I wish I had an extra 65 Gal around I could use for him but I don't see that happening. If I use my 33 Gal, I can't do bare bottom as it is heavily planted. I really don't want to rip all the plants out. 

My other 2 options are euthanize or re-home. Either option I'm not crazy about. Other than his sight, he is a perfectly healthy fish so putting him down is not something I want to consider. Giving him away, I'm on the fence about. He would have to go to someone that I could feel would do what I'm doing so he is able to live a good life. I'd hate to give him to someone that decided to put other cichlids with him and he got killed. 

Problem is, long term, I'm not sure I'd be able to provide what he needs either. I guess I'll just keep doing what I'm doing for now and if he outgrows my tanks, I'll have to make a decision then.


----------



## Ciddian (Mar 15, 2006)

i think he is wonderful....... I wish i had the room.. 

For impared fish, when i would feed i would usually just tap the tank ever so slightly...usually me talking would get thier attention too.

He still has his other eye. He'll be just fine

You took home those fish too eh Kat...


----------



## MacFish (Jun 15, 2006)

His other eye looks fine but I can tell he's completely blind. He swims around
and bumps into the fake plants. When I drop food in, he smells his way over to the slate table I made for him and feels with his pelvic fins to find out where the pellets are. 

Maybe there is swelling inside the eye and if it decreases he may get some vision back but I am not holding my breath.


----------



## dekstr (Oct 23, 2007)

One of my sawbwa resplendens is half blind.

It's pretty fortunate because the rest of the school don't pick on him and let him swim along in the school.

He has to swim around in circles to be able to see his complente surroundings.

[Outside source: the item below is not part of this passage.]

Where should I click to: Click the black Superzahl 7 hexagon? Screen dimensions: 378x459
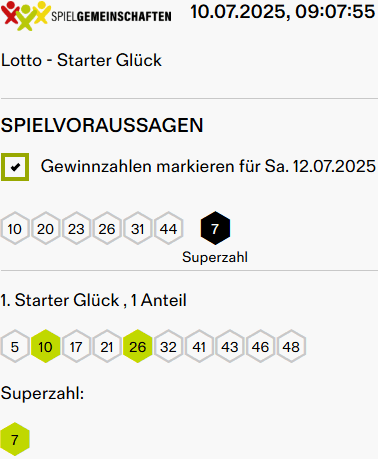pyautogui.click(x=215, y=228)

Also he sleeps sideways... very amusing.

It's great you're taking care of your blind fish. It will still do well as fish have excellent sense of smell and awareness of their surroundings even without vision. You can compare them to cory cats in terms of food... takes them a while to figure out where the food is but they find it eventually.


----------



## Katalyst (Jul 29, 2007)

Ciddian said:


> You took home those fish too eh Kat...


The minute I walked into Big Al's they bagged him and handed him to me LOL. Then gave me the sob story of being picked on, the eye trauma. I'm a sucker I tell ya.


----------